Written problem: Put the rows that open with the line containing "Task: Point to the 1600" and close with the line containing "Action: (581, 979)", both of those lines included, into a JSON list of strings with one string per line, leaving out blank lines.

Given data:
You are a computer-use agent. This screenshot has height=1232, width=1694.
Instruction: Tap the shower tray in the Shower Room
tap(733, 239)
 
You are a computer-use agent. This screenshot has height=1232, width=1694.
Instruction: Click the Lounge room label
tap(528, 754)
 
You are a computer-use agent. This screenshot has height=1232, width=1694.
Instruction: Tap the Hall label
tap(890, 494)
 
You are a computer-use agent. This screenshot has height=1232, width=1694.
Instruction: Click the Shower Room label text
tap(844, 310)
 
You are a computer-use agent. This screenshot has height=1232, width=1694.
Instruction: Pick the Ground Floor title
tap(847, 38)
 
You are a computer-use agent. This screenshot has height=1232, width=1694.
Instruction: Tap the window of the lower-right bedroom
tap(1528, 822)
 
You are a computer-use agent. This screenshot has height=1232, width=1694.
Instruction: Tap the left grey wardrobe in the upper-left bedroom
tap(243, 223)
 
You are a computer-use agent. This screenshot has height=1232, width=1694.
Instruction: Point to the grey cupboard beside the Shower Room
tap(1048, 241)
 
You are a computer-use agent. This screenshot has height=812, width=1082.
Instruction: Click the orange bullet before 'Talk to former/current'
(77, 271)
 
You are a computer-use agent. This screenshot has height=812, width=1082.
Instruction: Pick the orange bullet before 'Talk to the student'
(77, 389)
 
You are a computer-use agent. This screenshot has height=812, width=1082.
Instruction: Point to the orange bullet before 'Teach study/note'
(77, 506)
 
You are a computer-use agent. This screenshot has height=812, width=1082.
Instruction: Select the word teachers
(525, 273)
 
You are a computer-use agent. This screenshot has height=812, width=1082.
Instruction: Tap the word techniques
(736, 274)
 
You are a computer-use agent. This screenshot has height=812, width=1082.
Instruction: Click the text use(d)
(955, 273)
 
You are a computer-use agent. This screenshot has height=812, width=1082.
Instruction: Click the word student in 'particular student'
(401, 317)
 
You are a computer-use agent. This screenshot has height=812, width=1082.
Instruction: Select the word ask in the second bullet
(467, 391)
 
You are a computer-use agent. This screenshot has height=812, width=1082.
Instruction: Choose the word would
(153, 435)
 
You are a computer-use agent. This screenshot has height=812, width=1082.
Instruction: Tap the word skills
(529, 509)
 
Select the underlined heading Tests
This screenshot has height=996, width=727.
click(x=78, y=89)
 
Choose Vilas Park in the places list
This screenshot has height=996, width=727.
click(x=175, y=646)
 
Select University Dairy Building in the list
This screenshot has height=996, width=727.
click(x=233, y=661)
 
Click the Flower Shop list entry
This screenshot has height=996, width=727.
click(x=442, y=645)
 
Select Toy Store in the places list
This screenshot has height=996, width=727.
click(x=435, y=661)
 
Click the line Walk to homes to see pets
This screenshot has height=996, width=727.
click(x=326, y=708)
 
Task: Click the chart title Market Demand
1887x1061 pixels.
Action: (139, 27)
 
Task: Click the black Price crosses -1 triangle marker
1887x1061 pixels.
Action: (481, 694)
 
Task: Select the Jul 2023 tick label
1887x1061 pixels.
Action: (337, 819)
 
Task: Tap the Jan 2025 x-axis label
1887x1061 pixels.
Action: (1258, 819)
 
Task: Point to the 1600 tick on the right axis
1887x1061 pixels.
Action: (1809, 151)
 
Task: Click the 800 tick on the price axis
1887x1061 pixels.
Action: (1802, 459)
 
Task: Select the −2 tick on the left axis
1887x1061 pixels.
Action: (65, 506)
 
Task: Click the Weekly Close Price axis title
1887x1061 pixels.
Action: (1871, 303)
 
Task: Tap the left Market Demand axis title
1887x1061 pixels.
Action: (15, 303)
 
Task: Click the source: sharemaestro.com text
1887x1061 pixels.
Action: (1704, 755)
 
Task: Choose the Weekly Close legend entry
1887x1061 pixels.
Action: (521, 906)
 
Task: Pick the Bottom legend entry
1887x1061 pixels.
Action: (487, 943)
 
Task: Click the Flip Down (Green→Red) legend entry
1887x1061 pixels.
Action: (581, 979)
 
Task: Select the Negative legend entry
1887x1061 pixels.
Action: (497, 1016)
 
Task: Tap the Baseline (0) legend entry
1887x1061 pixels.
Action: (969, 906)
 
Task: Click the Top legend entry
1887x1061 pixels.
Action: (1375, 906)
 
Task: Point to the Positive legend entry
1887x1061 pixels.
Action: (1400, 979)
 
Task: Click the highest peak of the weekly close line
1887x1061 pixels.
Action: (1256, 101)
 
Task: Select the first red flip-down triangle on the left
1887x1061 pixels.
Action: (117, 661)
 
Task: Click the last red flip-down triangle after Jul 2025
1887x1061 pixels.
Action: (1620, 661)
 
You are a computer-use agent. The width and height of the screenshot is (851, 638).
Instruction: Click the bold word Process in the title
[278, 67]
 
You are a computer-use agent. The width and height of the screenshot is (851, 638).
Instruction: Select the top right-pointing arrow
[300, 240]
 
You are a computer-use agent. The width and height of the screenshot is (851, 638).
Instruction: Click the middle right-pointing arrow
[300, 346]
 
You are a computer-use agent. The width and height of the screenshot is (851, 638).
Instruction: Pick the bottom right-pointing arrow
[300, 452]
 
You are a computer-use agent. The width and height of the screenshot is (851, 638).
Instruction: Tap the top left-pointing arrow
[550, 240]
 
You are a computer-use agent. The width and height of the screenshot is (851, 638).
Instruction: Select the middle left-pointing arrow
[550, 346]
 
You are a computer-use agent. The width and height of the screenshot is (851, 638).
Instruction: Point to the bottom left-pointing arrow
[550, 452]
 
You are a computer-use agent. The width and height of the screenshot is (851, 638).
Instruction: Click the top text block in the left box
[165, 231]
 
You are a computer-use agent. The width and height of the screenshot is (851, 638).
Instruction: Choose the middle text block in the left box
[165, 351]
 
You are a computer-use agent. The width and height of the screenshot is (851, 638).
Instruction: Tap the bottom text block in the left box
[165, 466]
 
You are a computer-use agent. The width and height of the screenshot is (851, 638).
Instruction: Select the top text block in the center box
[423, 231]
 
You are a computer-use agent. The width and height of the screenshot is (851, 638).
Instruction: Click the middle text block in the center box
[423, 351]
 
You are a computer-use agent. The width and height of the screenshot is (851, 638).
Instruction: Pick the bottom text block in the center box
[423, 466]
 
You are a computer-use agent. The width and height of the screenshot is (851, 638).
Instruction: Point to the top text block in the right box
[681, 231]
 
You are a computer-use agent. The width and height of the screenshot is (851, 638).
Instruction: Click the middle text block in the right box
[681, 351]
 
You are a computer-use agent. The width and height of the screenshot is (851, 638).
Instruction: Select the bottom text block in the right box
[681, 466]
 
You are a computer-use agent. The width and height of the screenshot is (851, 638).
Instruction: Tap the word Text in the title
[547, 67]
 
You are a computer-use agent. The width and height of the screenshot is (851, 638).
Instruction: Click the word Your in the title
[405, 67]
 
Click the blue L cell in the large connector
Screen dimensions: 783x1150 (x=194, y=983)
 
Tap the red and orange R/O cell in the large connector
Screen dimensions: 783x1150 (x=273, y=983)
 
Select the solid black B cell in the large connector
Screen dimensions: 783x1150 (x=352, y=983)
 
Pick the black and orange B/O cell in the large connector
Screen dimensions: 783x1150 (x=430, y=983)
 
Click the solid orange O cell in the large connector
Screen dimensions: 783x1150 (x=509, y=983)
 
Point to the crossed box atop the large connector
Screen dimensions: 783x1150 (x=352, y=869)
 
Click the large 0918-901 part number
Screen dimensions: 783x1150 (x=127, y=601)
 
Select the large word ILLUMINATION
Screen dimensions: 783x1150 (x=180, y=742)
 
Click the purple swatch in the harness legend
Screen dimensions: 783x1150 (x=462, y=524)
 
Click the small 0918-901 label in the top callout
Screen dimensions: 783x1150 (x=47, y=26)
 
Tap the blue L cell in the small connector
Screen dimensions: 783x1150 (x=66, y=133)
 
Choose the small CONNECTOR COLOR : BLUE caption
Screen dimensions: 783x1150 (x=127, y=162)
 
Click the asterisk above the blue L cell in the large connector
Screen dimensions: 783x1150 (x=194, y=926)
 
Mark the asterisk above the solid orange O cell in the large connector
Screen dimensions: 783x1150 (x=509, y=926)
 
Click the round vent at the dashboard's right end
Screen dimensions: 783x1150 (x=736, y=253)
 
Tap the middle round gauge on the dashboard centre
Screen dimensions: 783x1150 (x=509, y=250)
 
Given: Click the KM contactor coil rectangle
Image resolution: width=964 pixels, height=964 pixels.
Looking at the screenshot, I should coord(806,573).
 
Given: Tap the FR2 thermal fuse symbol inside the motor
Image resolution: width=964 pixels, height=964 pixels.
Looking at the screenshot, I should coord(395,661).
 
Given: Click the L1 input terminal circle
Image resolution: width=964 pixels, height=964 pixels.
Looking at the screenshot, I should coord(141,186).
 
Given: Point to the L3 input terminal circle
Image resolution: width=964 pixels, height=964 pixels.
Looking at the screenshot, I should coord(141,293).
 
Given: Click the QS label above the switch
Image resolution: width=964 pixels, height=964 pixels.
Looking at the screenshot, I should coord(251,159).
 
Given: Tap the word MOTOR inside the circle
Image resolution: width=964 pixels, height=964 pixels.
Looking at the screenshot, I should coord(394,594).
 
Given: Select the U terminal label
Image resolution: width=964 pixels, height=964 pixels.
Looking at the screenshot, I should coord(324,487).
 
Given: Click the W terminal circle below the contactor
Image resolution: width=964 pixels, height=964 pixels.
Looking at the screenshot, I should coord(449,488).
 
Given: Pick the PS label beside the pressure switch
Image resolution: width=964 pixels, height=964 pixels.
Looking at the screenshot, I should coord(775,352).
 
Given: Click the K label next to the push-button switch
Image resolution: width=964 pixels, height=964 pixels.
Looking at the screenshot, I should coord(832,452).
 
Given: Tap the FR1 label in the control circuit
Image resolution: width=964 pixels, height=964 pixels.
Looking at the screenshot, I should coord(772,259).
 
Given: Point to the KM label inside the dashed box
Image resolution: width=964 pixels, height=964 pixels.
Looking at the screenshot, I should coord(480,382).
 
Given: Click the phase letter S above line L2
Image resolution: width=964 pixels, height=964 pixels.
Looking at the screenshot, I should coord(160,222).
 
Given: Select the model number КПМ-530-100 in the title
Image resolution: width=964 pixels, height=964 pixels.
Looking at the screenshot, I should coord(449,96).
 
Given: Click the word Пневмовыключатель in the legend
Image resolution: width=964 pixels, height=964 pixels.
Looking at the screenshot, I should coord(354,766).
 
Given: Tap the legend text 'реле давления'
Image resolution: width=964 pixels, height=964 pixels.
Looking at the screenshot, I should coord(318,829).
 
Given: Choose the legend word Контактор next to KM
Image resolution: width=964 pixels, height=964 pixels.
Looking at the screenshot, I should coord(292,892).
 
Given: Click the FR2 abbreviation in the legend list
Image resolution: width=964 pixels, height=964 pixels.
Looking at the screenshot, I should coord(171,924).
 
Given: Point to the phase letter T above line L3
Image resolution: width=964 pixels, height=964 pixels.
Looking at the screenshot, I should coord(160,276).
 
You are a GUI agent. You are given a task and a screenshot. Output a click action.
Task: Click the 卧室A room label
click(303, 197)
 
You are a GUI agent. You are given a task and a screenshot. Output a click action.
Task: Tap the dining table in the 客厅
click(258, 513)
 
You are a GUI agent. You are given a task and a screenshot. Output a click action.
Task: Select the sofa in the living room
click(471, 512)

Exercise answer:
[
  "Task: Point to the 1600 tick on the right axis",
  "1887x1061 pixels.",
  "Action: (1809, 151)",
  "Task: Click the 800 tick on the price axis",
  "1887x1061 pixels.",
  "Action: (1802, 459)",
  "Task: Select the −2 tick on the left axis",
  "1887x1061 pixels.",
  "Action: (65, 506)",
  "Task: Click the Weekly Close Price axis title",
  "1887x1061 pixels.",
  "Action: (1871, 303)",
  "Task: Tap the left Market Demand axis title",
  "1887x1061 pixels.",
  "Action: (15, 303)",
  "Task: Click the source: sharemaestro.com text",
  "1887x1061 pixels.",
  "Action: (1704, 755)",
  "Task: Choose the Weekly Close legend entry",
  "1887x1061 pixels.",
  "Action: (521, 906)",
  "Task: Pick the Bottom legend entry",
  "1887x1061 pixels.",
  "Action: (487, 943)",
  "Task: Click the Flip Down (Green→Red) legend entry",
  "1887x1061 pixels.",
  "Action: (581, 979)"
]